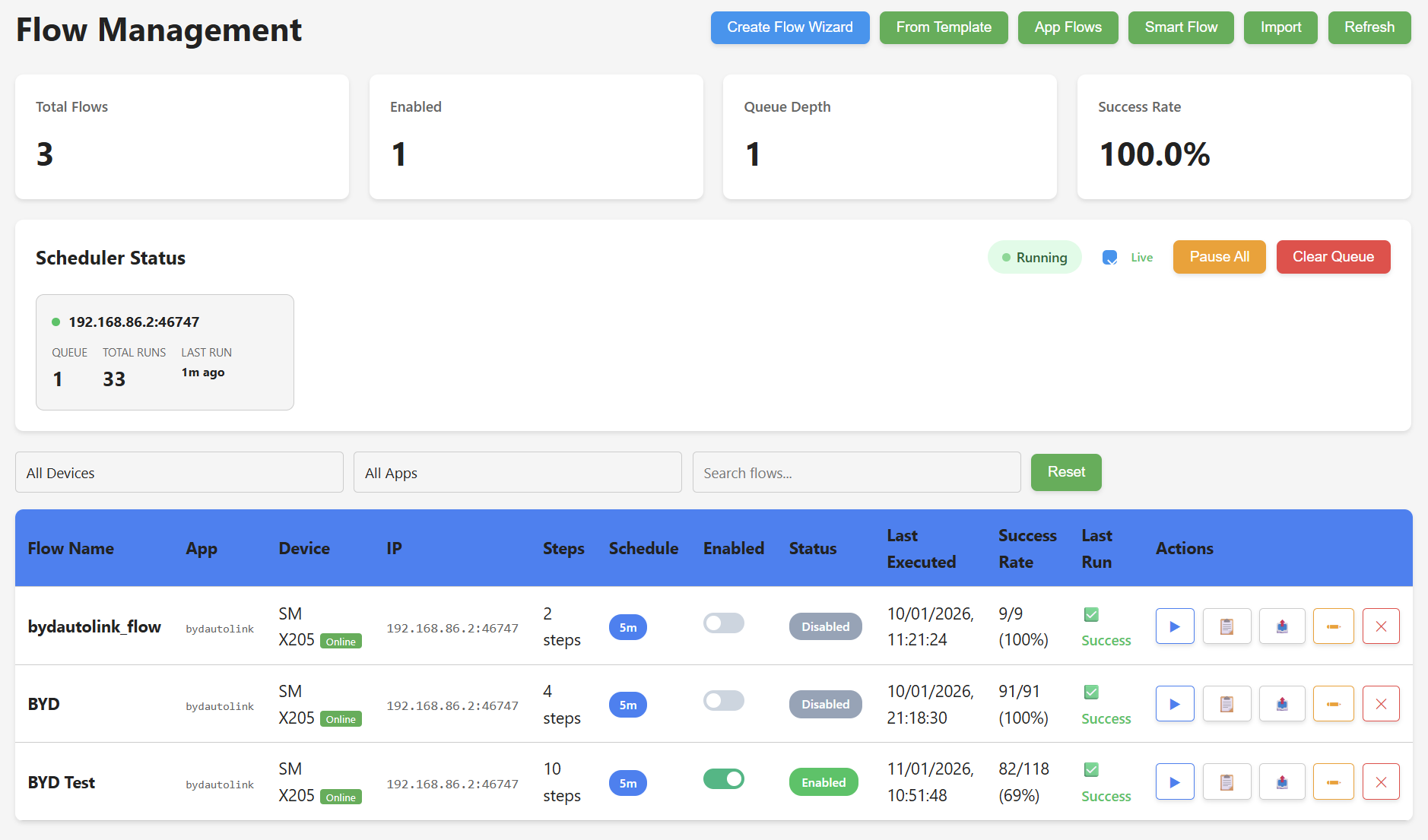The image size is (1428, 840).
Task: Launch the Create Flow Wizard
Action: [x=789, y=27]
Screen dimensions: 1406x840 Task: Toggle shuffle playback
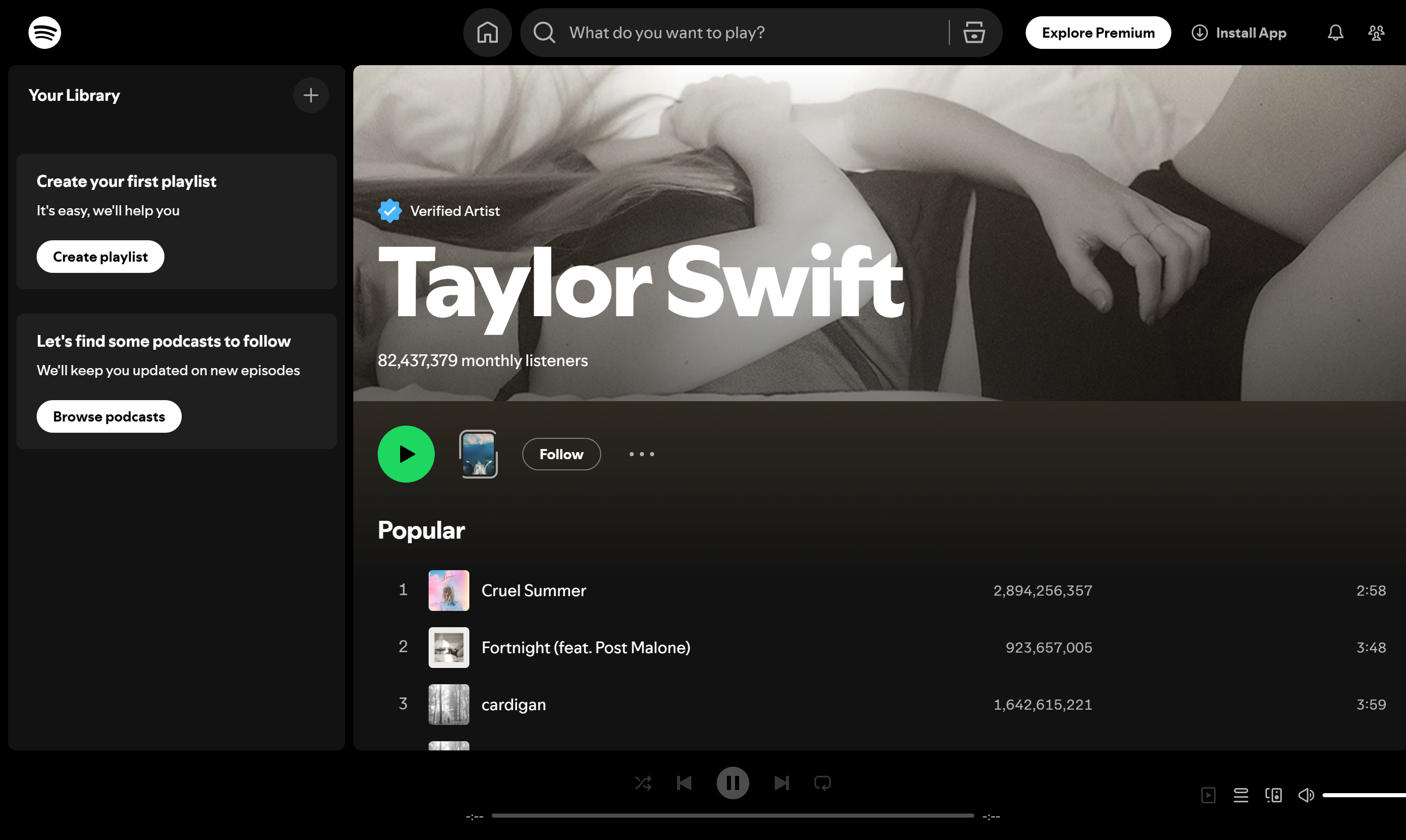(643, 783)
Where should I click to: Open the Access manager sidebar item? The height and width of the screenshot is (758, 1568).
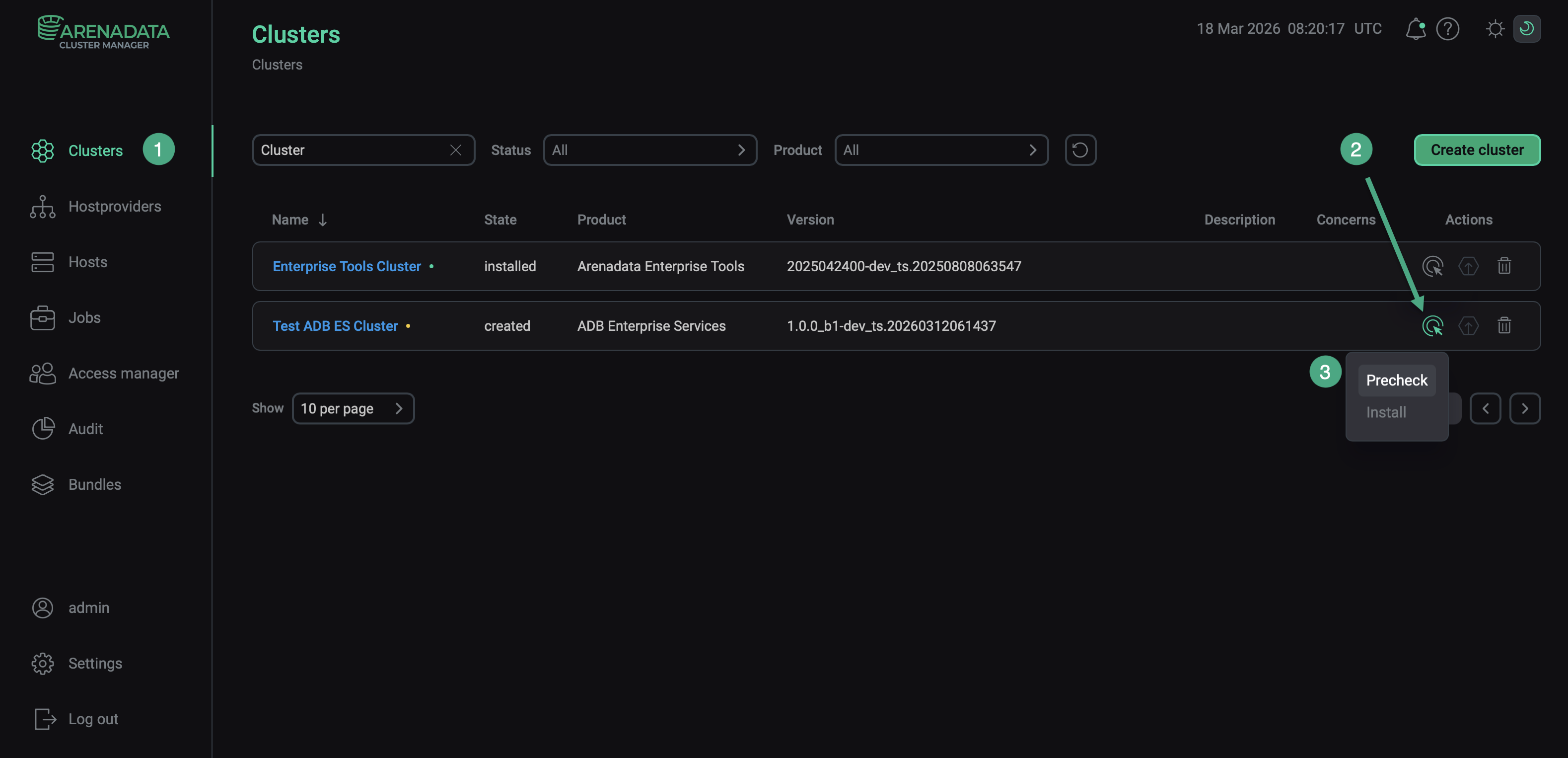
::::::::::
Problem requirements:
Restate word for word the lines starting at the one that contains "Screen dimensions: 1406x840" and ending at the last line of the data. Skip every picture.

Solution to this task:
Screen dimensions: 1406x840 Task: Toggle shuffle playback
(643, 783)
Where should I click to: Open the Access manager sidebar item? The height and width of the screenshot is (758, 1568).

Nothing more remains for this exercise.